▶ INSTRUCTIONS TO FOLLOW
Retrieve all lines below that have the string "Task".

▶ EXTRACTED DATA
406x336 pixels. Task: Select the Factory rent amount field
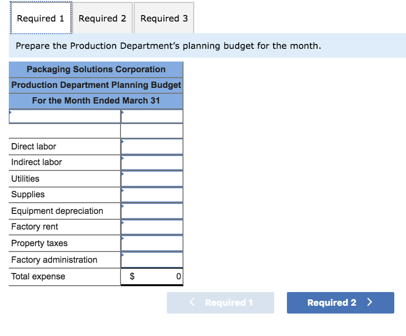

* * *

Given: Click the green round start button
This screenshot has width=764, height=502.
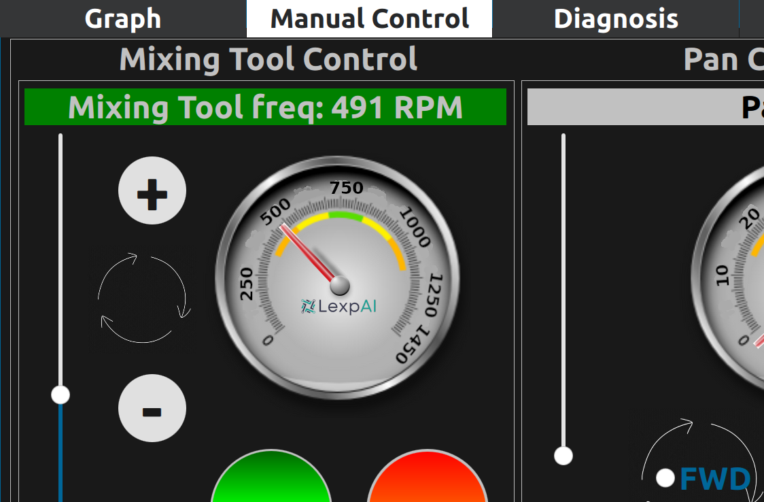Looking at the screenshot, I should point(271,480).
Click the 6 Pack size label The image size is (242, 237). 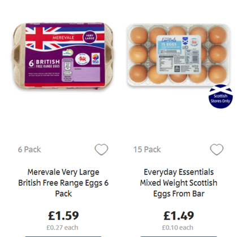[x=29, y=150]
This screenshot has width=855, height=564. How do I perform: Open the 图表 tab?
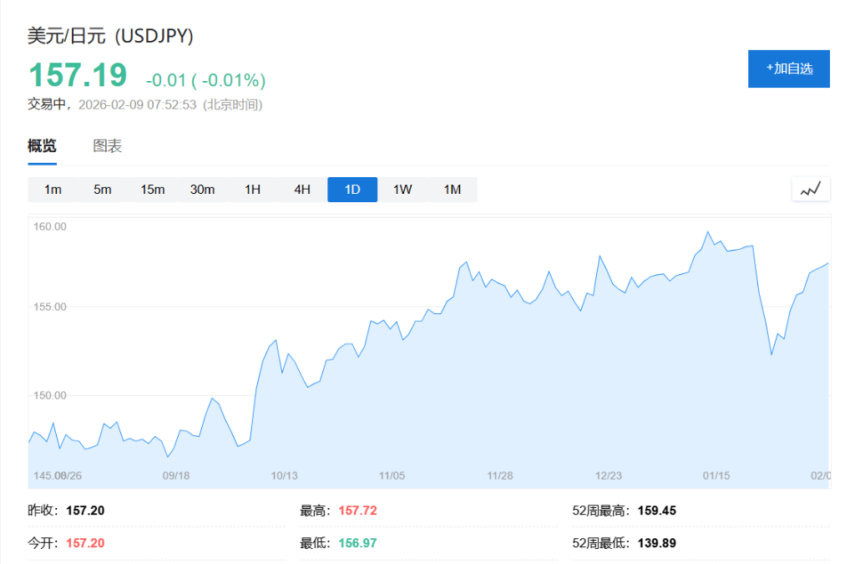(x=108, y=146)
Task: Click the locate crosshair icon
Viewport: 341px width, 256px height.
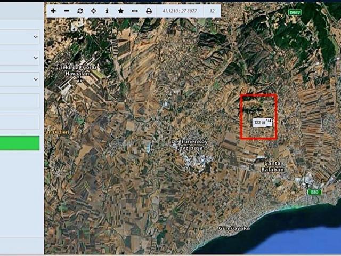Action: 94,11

---

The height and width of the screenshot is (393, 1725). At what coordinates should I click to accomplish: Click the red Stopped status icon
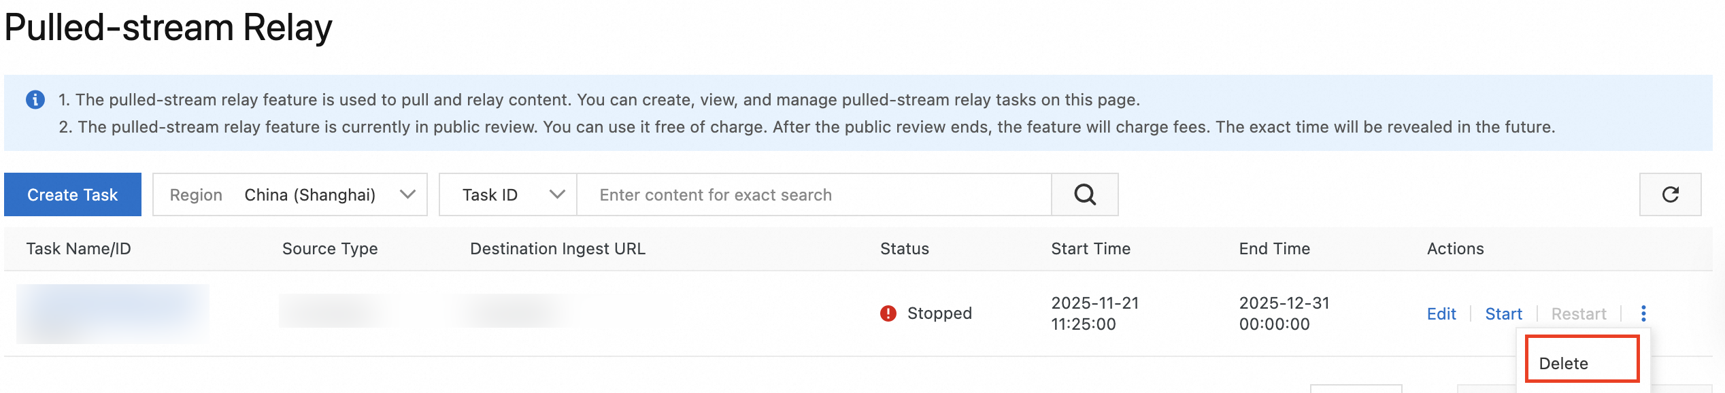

▶ OUTPUT BELOW
406x336 pixels. Task: Select the Factory rent amount field
Task: Click the locate crosshair icon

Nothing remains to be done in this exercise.